Research show that risk of diverticulosis is lower than previously thought

People who have diverticulosis, or pouches in the lining of the colon, often worry that they will eventually develop a painful and sometimes serious condition called diverticulitis, as previous research has shown that one in four, or up to 25 percent, of those with the condition will.

Now, in a 15-year study that contradicts the common wisdom on rate of progression from diverticulosis to diverticulitis, UCLA researchers show that the risk is significantly lower than previously thought, about 1 percent over seven years. Researchers also found that those diagnosed with diverticulosis at a younger age are more likely to progress to diverticulitis than those diagnosed at an older age.

The study will help inform patients with diverticulosis - particularly those diagnosed at a younger age - and their physicians about the risks of developing acute diverticulitis, said study senior author Dr. Brennan Spiegel, an associate professor of medicine at the David Geffen School of Medicine at UCLA.

"These colon pouches are commonly detected during colonoscopy, and patients wonder if they are important and what to do with them," Spiegel said. "In short, diverticulosis is not something to worry much about. Chances are low that something will happen."

The study appears in the December edition of the peer-reviewed journal Clinical Gastroenterology and Hepatology.

As they age, most people develop diverticulosis. More than half of people over 60 and two-thirds of those over 70 have the condition, but the pouches usually don't cause any problems. Occasionally, the pouches become inflamed, leading to diverticulitis, which causes pain and infection in the abdomen. Doctors usually treat the condition with antibiotics, or in more severe cases, surgery.

Spiegel said the research predicting that one in four patients with diverticulosis would develop diverticulitis is based on limited data pulled from a time when population-based colonoscopy was not performed.

"These risk figures have been widely quoted throughout the literature and appear in multiple research publications, prominent review articles, textbooks and public guidelines," Spiegel said. "Because the data are from before the advent of routine colonoscopy, many cases of diverticulosis may have gone undiscovered, skewing the risk predictions."

The retrospective UCLA study identified 2,222 patients from the Veterans Affairs Health System with chart-confirmed diverticulosis and followed them over a median of 6.75 years. Of those 2,222 patients, 95 patients, or 4.3 percent, developed diverticulitis using a liberal definition of the condition not requiring CT scan confirmation.
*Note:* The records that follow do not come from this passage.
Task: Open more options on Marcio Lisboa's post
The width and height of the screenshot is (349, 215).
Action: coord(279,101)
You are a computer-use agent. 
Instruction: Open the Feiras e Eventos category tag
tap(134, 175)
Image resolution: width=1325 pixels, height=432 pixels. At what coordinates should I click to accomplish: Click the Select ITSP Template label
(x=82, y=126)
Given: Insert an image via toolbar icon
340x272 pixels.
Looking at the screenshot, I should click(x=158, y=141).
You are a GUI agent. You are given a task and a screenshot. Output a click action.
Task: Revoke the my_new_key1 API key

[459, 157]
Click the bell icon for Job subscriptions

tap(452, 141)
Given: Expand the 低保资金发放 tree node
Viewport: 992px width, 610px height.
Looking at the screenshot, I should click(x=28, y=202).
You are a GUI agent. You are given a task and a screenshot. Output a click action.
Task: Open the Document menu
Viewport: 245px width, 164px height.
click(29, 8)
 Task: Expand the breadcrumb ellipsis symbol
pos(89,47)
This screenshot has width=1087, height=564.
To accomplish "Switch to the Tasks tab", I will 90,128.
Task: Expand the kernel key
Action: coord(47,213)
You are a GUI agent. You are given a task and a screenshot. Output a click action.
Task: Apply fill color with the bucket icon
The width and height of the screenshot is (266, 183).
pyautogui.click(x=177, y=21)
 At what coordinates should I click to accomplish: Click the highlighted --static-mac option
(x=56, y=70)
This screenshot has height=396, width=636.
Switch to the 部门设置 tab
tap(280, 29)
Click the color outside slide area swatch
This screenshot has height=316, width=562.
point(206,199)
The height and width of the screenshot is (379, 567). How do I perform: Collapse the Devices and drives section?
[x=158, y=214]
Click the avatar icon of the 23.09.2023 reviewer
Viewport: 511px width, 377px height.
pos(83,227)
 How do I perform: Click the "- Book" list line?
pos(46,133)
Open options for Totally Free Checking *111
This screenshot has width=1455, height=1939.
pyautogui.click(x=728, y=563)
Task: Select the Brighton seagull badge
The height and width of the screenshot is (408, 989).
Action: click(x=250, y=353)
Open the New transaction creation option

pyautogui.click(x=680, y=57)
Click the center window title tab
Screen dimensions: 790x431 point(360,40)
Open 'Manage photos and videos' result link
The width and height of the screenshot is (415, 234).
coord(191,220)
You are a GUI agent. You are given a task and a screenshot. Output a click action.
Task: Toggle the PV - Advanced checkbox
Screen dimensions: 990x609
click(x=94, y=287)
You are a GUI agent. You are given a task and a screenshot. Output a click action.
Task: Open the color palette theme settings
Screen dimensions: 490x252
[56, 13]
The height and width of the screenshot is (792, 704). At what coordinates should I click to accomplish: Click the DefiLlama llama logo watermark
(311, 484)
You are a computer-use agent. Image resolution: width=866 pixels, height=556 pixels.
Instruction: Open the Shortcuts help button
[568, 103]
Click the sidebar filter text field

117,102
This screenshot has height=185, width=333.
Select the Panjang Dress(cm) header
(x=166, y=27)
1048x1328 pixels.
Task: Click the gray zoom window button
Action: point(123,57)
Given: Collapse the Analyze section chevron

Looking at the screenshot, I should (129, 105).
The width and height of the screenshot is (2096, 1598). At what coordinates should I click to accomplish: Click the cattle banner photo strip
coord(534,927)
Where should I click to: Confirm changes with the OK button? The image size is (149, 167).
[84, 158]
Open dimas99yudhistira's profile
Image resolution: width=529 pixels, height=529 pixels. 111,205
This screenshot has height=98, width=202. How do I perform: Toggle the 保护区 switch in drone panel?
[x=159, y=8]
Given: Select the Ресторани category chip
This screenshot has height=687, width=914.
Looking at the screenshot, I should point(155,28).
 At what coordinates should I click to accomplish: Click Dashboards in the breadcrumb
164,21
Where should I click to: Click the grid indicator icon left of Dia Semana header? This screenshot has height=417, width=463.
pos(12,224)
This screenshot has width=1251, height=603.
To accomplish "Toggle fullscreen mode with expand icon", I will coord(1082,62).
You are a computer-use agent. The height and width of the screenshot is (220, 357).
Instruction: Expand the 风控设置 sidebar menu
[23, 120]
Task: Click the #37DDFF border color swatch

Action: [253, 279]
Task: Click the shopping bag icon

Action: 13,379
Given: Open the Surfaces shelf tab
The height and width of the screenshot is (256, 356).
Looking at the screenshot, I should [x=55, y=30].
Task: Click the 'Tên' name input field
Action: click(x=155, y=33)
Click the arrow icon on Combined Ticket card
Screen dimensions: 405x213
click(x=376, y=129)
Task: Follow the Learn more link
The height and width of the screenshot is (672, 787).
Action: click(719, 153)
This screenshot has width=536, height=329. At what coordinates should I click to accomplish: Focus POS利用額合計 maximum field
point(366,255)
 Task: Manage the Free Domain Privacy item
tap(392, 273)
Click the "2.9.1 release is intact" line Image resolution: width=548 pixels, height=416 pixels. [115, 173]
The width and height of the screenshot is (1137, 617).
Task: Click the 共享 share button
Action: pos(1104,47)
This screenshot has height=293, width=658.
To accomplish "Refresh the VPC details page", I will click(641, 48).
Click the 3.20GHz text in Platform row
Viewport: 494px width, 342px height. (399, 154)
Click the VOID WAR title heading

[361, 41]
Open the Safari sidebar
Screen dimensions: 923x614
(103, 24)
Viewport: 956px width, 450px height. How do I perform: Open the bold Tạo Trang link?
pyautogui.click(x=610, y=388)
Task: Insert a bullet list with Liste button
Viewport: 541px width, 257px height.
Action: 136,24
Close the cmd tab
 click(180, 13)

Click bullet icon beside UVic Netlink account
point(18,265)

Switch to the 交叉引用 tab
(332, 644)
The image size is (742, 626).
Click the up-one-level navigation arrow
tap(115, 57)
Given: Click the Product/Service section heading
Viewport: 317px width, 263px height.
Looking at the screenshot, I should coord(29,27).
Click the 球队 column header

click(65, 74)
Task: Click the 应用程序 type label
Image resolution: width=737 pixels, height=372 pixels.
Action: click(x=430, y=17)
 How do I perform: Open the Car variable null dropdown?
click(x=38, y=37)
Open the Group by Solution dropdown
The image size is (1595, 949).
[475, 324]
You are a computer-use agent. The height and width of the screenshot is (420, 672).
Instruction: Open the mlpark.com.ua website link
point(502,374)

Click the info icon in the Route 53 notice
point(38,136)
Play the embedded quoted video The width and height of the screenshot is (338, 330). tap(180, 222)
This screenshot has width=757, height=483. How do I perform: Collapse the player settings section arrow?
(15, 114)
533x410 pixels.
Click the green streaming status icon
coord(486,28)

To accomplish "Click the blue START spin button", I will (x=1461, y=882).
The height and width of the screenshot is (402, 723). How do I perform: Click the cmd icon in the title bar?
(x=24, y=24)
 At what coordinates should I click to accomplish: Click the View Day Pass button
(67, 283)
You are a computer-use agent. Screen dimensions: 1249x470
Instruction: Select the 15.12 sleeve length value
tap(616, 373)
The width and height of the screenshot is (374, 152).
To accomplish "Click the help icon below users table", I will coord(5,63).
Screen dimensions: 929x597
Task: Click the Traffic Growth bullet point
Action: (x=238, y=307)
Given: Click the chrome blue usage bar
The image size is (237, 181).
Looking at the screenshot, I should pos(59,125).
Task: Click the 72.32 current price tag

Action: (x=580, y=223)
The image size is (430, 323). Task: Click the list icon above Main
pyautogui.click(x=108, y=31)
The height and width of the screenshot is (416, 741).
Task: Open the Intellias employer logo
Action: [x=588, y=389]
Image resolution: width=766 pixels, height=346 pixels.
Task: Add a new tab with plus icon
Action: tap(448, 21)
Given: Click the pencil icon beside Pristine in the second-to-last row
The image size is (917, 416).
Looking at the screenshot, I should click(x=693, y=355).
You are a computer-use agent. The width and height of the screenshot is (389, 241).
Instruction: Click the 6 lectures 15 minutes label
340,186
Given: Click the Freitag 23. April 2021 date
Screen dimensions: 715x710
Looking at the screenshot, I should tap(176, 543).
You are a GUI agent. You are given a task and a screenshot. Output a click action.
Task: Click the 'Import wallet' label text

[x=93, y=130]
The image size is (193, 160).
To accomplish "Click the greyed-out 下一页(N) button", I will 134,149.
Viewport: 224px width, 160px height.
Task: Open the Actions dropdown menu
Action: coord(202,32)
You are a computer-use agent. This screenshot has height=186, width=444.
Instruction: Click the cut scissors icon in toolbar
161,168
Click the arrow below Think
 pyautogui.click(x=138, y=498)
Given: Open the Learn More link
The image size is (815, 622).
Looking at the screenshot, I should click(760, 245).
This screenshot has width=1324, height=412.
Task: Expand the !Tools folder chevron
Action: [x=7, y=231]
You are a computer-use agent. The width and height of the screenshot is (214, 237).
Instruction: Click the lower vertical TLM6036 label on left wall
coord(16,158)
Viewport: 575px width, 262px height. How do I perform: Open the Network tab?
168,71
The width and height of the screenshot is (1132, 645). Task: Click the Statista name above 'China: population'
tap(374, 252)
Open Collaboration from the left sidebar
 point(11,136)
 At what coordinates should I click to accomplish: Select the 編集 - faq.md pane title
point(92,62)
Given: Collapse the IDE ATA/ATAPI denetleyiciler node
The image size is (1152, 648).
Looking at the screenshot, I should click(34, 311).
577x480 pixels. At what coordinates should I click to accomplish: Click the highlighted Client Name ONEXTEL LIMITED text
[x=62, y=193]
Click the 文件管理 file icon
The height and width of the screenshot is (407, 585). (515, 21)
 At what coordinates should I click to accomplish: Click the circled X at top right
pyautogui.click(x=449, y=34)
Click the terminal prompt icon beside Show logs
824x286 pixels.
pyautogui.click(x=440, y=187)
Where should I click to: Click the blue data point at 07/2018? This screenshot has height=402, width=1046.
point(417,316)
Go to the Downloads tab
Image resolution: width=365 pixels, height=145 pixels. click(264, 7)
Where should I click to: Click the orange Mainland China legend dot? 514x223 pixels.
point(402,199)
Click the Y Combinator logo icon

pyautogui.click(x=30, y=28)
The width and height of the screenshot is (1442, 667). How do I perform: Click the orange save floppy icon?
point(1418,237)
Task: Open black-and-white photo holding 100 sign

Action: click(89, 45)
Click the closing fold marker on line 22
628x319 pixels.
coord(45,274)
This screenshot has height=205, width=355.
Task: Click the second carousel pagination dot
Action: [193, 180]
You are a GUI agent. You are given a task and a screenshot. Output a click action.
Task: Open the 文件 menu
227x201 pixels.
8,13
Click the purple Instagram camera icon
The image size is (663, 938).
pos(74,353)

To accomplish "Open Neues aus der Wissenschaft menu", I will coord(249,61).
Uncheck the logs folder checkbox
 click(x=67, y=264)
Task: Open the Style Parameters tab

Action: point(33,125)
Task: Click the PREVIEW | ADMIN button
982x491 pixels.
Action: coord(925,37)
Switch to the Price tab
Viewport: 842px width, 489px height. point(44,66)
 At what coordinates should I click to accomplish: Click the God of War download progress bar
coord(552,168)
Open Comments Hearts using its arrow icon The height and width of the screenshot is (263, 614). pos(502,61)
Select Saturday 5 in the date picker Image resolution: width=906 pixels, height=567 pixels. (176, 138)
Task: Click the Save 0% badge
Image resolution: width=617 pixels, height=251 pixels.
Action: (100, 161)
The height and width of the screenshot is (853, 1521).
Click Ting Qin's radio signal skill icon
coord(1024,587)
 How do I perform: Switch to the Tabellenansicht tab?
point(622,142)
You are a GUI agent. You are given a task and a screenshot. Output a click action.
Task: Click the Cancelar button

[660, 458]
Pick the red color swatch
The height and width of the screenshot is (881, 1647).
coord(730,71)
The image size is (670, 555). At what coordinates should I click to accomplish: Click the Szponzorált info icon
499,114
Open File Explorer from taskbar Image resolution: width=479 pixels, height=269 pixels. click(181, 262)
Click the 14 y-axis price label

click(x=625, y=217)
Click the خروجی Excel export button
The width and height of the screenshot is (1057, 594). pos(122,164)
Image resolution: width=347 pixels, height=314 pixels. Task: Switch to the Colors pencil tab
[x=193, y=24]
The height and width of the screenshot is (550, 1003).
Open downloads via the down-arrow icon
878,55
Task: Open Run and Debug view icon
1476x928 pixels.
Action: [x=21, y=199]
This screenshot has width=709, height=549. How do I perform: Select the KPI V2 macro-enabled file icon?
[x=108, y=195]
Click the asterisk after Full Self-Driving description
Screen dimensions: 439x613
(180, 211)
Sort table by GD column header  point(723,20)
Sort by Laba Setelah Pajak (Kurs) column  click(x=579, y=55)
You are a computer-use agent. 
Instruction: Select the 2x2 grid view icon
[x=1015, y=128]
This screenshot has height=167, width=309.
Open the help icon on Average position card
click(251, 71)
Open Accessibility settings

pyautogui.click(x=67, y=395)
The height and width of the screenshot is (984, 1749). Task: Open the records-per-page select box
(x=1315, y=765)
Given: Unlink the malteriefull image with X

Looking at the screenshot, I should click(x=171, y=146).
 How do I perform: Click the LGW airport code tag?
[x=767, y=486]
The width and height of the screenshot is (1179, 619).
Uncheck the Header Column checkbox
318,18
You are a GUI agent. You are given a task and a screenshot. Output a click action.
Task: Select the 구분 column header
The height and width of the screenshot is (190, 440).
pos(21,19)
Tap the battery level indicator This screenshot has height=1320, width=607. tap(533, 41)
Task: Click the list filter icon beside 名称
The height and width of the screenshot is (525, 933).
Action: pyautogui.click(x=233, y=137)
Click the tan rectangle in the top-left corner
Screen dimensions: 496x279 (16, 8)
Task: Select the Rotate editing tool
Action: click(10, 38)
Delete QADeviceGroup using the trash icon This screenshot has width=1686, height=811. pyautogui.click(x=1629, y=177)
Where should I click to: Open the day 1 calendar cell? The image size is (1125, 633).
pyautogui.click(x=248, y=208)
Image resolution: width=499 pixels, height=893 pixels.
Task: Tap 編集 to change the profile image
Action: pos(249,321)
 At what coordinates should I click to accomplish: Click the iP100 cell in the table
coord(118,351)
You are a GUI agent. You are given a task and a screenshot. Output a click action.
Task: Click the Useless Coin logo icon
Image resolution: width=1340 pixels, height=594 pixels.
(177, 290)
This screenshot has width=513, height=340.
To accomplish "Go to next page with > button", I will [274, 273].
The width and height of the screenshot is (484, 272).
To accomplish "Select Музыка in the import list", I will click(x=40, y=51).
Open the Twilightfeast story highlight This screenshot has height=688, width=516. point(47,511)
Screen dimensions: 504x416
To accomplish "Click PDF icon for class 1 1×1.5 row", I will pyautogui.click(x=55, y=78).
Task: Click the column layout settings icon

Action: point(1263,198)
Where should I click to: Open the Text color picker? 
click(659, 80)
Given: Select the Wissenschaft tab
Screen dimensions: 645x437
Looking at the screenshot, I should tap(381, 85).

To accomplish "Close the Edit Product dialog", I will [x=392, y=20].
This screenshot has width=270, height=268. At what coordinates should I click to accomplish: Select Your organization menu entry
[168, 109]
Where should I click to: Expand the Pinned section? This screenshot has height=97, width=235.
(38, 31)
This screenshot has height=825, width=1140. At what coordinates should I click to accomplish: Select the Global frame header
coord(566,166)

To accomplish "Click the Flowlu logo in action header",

Of those 95, 23 patients, or only 1 percent, developed diverticulitis that met a very rigorous definition of the condition requiring CT scan or surgery to confirm the diagnosis.

And although the younger patients were more likely to develop diverticulitis, their risk was nowhere near the traditionally-cited 25 percent level, Spiegel said.

"With an aging population and greater use of colonoscopy for colorectal cancer screening, more and more people are going to be told they have diverticulosis," Spiegel said. "Patients often question the significance of this. If providers had more accurate information regarding the risk of diverticulosis complications, they then could make better decisions about the timing of interventions such as surgery."

Spiegel said the study had limitations. It was a retrospective, single-center study in a Veterans Affairs hospital where the patients were primarily Western and predominantly male. Also, the researchers relied on administrative data to identify diverticulitis cases, and some cases may have been missed. However, the team did perform extensive reviews of medical records to confirm the chart evidence of diverticulitis.

Going forward, Spiegel and his team will study diverticulosis in other, more diverse populations to confirm these findings.

Diverticular disease accounts for more than 300,000 hospital admissions, 1.5 million inpatient care days and $2.4 billion in direct costs annually in the United States.

"These data may help to re-frame discussions with patients regarding their probability of developing clinically significant diverticulitis," the study states. "Future research should identify individual predictors of diverticulitis in a prospective analysis to better risk-stratify among patients and further study why younger patients may harbor a higher risk of progression than do older patients."